Che impressione le fa l'escalation di suicidi tra le tue colleghe?
«È una cosa tristissima. Che mi preoccupa. E sarà sempre peggio».
Il motivo?
«Nella maggior parte dei casi le ragazze che si avvicinano ai casting non sono attrezzate per affrontare questo mestiere».
In che senso?
«Sono giovanissime. Fragili mentalmente. A volte perfino minorenni. Credono che sia un lavoro come gli altri. Ma non è così».
E com'è?
«Nell'epoca del web, la gogna dei social può psicologicamente distruggere. E spingere a toglierti la vita».
Tutta colpa di internet?
«No. C'è la droga. Quando sei depresso, cominci con la cocaina. Ed è la fine».
Negli «suoi» anni '90 era diverso?
«Il porno ai miei tempi era più soft. Ci sentivamo in un certo senso dei pionieri. Ambivamo a diventare veri attori, anche se di un genere particolare».
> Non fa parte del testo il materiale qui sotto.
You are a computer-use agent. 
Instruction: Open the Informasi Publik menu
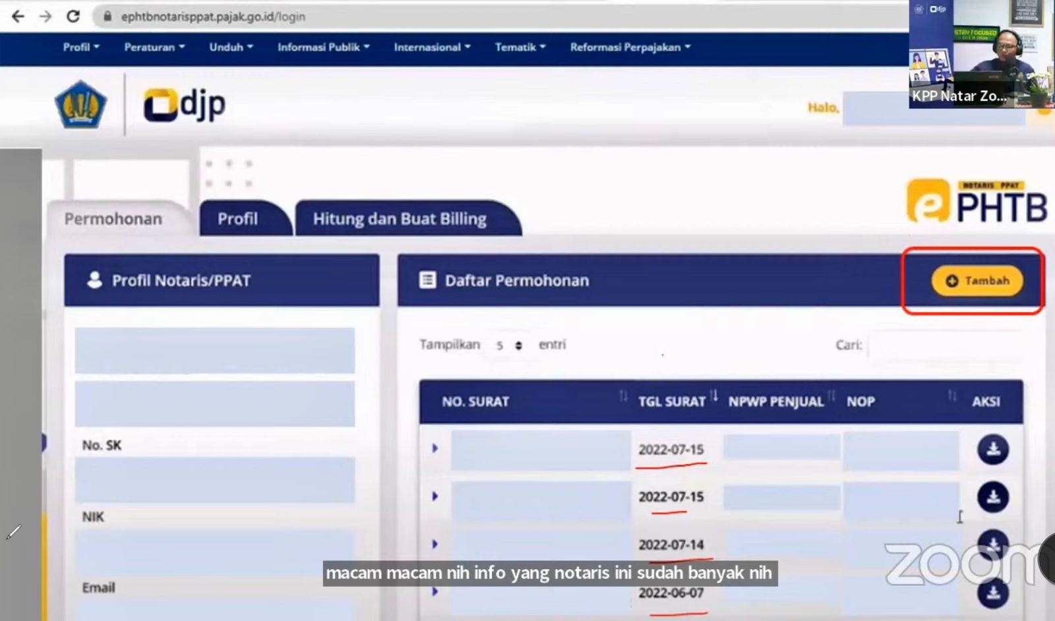tap(323, 47)
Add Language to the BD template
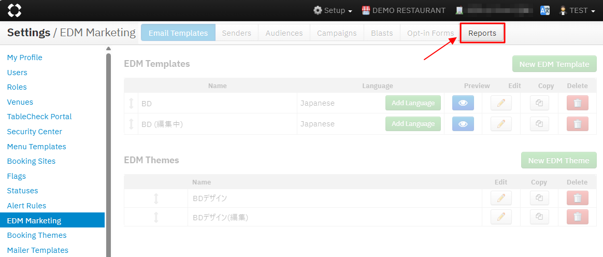The image size is (603, 257). [413, 103]
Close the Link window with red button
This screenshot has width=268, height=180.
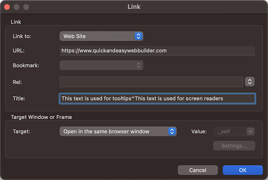7,7
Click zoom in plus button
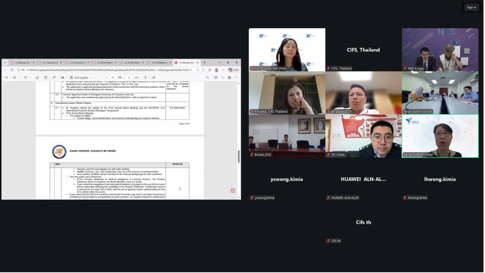485x273 pixels. pos(113,78)
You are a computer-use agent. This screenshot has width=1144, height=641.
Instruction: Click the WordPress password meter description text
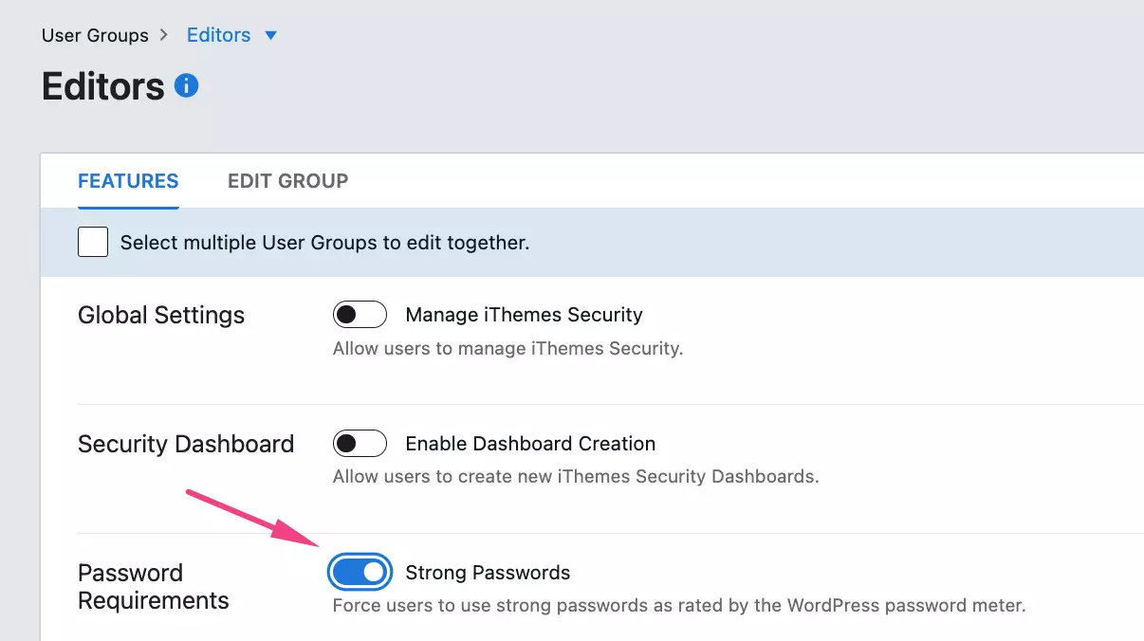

Poi le cose sono peggiorate.
«Sì, il porno è diventato sempre più estremo. E a chi lo interpreta davanti a una telecamera sono richieste capacità alla portata di pochi».
I cinque suicidi delle porno-star sono stati tutti negli Usa. È solo una coincidenza?
«No. Negli Stati Uniti il mercato del porno è lo specchio di una società dalla doppia morale che - all'apparenza - condanna il sesso, ma poi - in pratica - lo alimenta con un business da milioni di euro».
Si tratta della
stessa ipocrisia a «stelle e strisce» emersa nello scandalo Weinstein?«Un monumento al bigottismo americano. Dare del porco a Weinstein è servito a lavare le coscienze anche di chi è più molto più porco di lui».